Il visite toutes les structures de santé existantes dans ces territoires (dispensaires, centres de soin, hôpitaux, établissements spécialisés, maisons pour enfants, centres de rééducation). Il recense les problèmes rencontrés, établit des demandes à partir de ces informations et les transmet aux autorités israéliennes.
Durant ces visites qui ont duré un an et demi, y compris pendant la première guerre du golfe où Israel était la cible de tirs de roquettes et de SCUD, il constate une pauvreté des équipements de santé, des moyens d’entretien et de maintenance catastrophiques et une insuffisance des crédits accordés à ces institutions sanitaires par les autorités d’occupation israéliennes.
Grâce aux accords d’Oslo en préparation, les responsables sanitaires palestiniens comptaient devenir de véritables acteurs, capables d’intervenir dans l’attribution et la gestion des budgets, et non plus des assistés.
Il propose un programme d’aide sanitaire aux populations palestiniennes, assorti d’un projet de budget de plusieurs dizaines de millions de dollars. Mais devant les lenteurs et l’inaction de l’OMS à débloquer les fonds et à mettre en œuvre le programme dont elle lui a confié la responsabilité, il démissionne.
Persuadé cependant qu'une solution pacifique pouvait être trouvée dans le conflit israélo-palestinien, Pierre Pradier est à l'origine, au moment des accords d'Oslo, d'une grande conférence réunissant des médecins des deux camps, sous l’égide de Médecins du Monde.
Député européen
Fort de ces différentes expériences, Pierre Pradier entreprend de continuer à jouer son rôle de militant de la cause humanitaire dans le monde de la politique. Présenté sur la liste "Énergie radicale" conduite par Bernard Tapie, il est élu député européen en 1994, mandat qu'il exerce jusqu'en 1999.
Le docteur Pradier retrouve ensuite, une nouvelle fois, le monde médical et opérationnel au sein de la Croix-Rouge, où il est chargé des opérations internationales.

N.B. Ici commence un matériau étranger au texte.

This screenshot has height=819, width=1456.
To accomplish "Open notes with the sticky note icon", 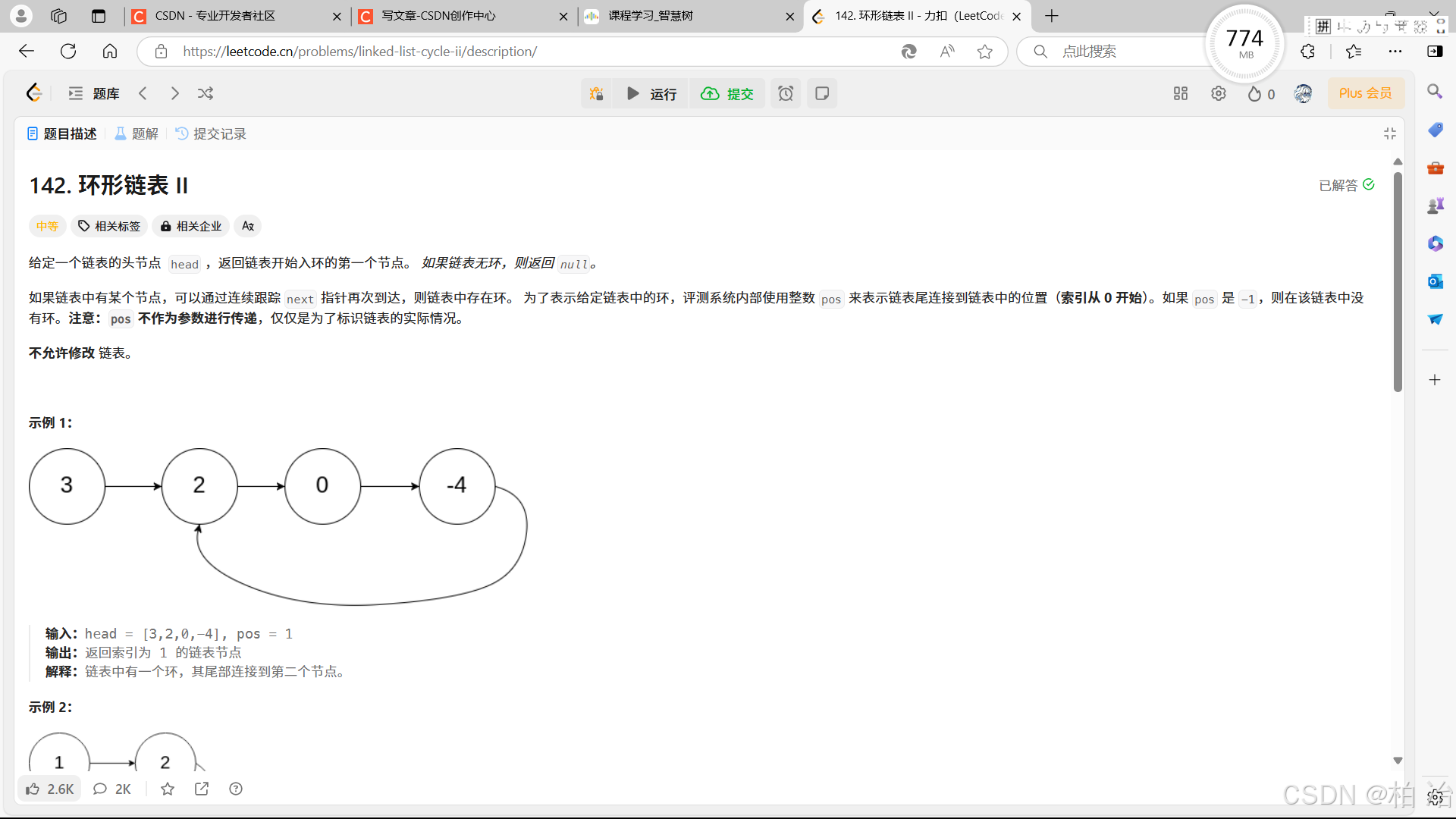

Chargé par Élisabeth Guigou, alors ministre de la justice, et Bernard Kouchner, secrétaire d'État à la santé, d'une mission sur la situation sanitaire dans les prisons françaises, il dénonce, en 1999, le véritable "désastre psychiatrique " qui prévaut dans les établissements pénitentiaires.
Ainsi, dans cette mission comme dans toutes celles qu'il a conduites jusqu'alors, ce médecin hors norme a défendu corps et âme les valeurs de l'humanisme.
Il est mort le 25 avril 2003 à son domicile à Biarritz.
Vie privée
Pierre Pradier épouse Danièle Marcé le 6 octobre 1962 avec qui il a eu 3 enfants : Mathilde Pradier (1964), François Pradier (1969) et Miren Pradier (1972).